Le film de Carnahan débute par une introduction pointant l’atmosphère délétère de suspicion régnant entre les différents services de police (de l’état, fédéraux), chacun accusant les autres d’être corrompus et / ou incompétents. Soit, dans un thriller d’action dont le rôle n’est pas a priori d’être un film politique, une dénonciation claire de la déliquescence actuelle des systèmes sensés garantir la sécurité des citoyens.

Ce que raconte The Rip, c’est la soirée et la nuit d’une unité policière de la ville de Miami chargée spécifiquement de récupérer l’argent généré par la drogue, et qui découvre, suite à une dénonciation anonyme, une cache contenant une somme colossale – 20 millions de dollars – appartenant à un cartel de trafiquants. Sur le principe toujours sympathique d’une unité de lieu, de temps et d’action, matérialisé par le siège d’une maison entourée (ou pas ?) de forces hostiles, on rêve un moment de retrouver la magie d’un Assaut (John Carpenter).

Mais le scénario de Carnahan et de Michael McGrale prend acte que les USA de 2025 ne sont plus ceux de 1975 : cinquante ans plus tard, il est illusoire de rêver à une alliance comme celle entre détenus et policiers du film de Carpenter, qui vont lutter ensemble contre une menace extérieure. Aujourd’hui, ce sont à l’inverse les dissentions internes, la perte du « pacte social », de la confiance que se font les citoyens entre eux, qui est le danger. Un message clairement passé par le film lors d’une scène étonnante où le patron du cartel explique qu’il est plus raisonnable et efficace pour lui de perdre son argent plutôt que de se mêler des conflits internes à la police de Miami ! Jolie illustration de la situation dramatique d’un pays profondément divisé, qui croit que l’ennemi vient de dehors, alors que le péril mortel vient de la méfiance, du mépris et de la haine que ressentent les gens les uns envers les autres. alimentés par la cupidité dans une société où avoir plus d’argent est également le seul moyen de survivre.

Même si The Rip se termine de manière médiocre, avec son quart d’heure rituel de courses-poursuites automobiles, de tirs à l’arme lourde et de coups de poings, il n’aura pas démérité pour autant.
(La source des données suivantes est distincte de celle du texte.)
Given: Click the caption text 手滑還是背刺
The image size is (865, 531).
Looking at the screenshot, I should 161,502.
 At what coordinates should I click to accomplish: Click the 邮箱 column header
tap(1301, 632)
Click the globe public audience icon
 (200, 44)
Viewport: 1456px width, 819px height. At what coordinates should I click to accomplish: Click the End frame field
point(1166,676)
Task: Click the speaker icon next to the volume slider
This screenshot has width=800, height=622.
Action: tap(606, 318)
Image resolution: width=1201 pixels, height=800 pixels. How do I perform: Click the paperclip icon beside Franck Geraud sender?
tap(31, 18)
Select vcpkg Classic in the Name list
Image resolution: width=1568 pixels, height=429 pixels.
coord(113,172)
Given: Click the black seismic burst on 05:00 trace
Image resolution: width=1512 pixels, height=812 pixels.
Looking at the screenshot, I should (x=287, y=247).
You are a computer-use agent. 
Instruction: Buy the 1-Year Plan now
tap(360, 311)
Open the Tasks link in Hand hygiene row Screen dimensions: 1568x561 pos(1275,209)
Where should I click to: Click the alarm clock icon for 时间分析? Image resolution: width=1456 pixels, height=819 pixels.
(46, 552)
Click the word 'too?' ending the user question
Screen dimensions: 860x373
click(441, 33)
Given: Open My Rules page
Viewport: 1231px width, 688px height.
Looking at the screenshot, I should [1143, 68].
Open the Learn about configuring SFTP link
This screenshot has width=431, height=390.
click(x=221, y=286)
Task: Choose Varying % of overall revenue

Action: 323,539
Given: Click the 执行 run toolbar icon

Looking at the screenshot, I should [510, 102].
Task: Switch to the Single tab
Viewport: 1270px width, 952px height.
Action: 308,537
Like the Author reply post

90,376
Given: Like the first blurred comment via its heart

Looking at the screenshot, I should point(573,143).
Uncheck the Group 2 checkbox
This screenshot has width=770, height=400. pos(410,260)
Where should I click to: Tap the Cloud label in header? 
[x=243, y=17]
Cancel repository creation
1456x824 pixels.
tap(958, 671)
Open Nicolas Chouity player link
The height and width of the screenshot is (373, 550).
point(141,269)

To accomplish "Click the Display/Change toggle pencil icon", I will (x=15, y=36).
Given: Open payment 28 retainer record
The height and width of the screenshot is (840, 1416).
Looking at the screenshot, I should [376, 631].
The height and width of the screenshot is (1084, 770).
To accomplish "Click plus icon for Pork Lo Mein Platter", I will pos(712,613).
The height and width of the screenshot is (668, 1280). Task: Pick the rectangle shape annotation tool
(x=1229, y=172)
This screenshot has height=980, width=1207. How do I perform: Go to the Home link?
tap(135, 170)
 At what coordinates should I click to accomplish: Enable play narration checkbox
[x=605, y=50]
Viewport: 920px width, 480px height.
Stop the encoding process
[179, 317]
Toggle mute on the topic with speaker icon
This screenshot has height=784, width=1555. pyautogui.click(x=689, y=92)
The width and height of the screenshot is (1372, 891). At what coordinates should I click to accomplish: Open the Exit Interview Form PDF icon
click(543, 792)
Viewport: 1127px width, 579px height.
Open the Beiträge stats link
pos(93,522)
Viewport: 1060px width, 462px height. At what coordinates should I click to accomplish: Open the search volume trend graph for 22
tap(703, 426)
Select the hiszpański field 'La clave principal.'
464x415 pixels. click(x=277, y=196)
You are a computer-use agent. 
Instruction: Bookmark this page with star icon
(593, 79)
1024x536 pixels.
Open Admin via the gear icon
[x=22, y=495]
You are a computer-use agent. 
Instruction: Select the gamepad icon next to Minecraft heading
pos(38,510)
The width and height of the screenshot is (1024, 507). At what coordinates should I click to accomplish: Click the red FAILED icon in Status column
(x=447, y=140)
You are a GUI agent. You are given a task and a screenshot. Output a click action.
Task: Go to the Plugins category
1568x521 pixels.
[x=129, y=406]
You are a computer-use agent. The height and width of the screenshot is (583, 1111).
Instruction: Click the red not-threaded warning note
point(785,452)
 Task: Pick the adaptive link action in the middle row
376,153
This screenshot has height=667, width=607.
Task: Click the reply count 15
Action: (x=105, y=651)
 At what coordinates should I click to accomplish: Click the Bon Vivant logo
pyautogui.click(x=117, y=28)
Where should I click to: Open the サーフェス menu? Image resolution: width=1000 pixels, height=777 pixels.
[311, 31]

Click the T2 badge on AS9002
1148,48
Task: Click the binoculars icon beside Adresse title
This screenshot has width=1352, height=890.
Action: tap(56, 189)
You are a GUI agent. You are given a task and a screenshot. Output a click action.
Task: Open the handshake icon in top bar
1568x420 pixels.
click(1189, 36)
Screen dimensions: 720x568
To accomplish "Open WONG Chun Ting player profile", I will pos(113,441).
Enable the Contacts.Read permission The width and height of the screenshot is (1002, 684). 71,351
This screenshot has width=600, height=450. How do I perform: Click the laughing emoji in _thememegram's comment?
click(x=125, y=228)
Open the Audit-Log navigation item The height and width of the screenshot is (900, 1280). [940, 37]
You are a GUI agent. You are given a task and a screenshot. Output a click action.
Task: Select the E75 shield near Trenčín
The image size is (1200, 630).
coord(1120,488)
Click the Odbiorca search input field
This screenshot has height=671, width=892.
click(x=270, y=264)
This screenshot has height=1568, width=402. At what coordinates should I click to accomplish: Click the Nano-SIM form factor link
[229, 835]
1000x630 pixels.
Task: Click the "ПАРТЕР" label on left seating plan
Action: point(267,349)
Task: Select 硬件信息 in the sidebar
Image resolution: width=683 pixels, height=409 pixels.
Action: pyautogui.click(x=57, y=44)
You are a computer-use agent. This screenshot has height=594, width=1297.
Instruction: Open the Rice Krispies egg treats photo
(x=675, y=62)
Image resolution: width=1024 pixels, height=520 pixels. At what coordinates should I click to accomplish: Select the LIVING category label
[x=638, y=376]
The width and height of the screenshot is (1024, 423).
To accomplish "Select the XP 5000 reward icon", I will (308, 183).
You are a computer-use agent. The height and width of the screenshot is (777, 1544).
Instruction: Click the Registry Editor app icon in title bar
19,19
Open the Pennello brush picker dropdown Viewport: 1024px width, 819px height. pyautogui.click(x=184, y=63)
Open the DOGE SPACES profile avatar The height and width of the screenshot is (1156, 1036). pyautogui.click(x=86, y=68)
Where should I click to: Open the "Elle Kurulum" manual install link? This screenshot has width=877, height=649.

Car le spectacle perturbant d’un groupe de gens, collègues et amis, se délitant peu à peu du fait des soupçons et du doutes que chacun a vis à vis des autres, ne manque pas d’intérêt. Et l’ambiguité du personnage interprété par Matt Damon, dont l’attitude et les décisions sont tout aussi incompréhensibles au spectateur, est une réelle bonne idée du scénario.

Ce qui nous ramène aux déclarations de Damon à New York, quand il « révélait » que Netflix demande à ses scénaristes de sur-expliquer leurs intrigues à l’intention d’un public se comportant de manière bien différente de celui des salles : un public en permanence distrait par son téléphone portable, qu’il « scrolle » plutôt que de regarder l’écran de sa télévision ou d’écouter les dialogues. Eh bien, reconnaissons que Carnahan, dont nous n’apprécions pas particulièrement « la patte de réalisateur » (des polars musclés, de la tension, une efficacité de la mise en scène), ne s’est pas plié aux diktats du streaming. Et que le téléspectateur devra prêter attention à ce qui se passe dans le film pour le comprendre.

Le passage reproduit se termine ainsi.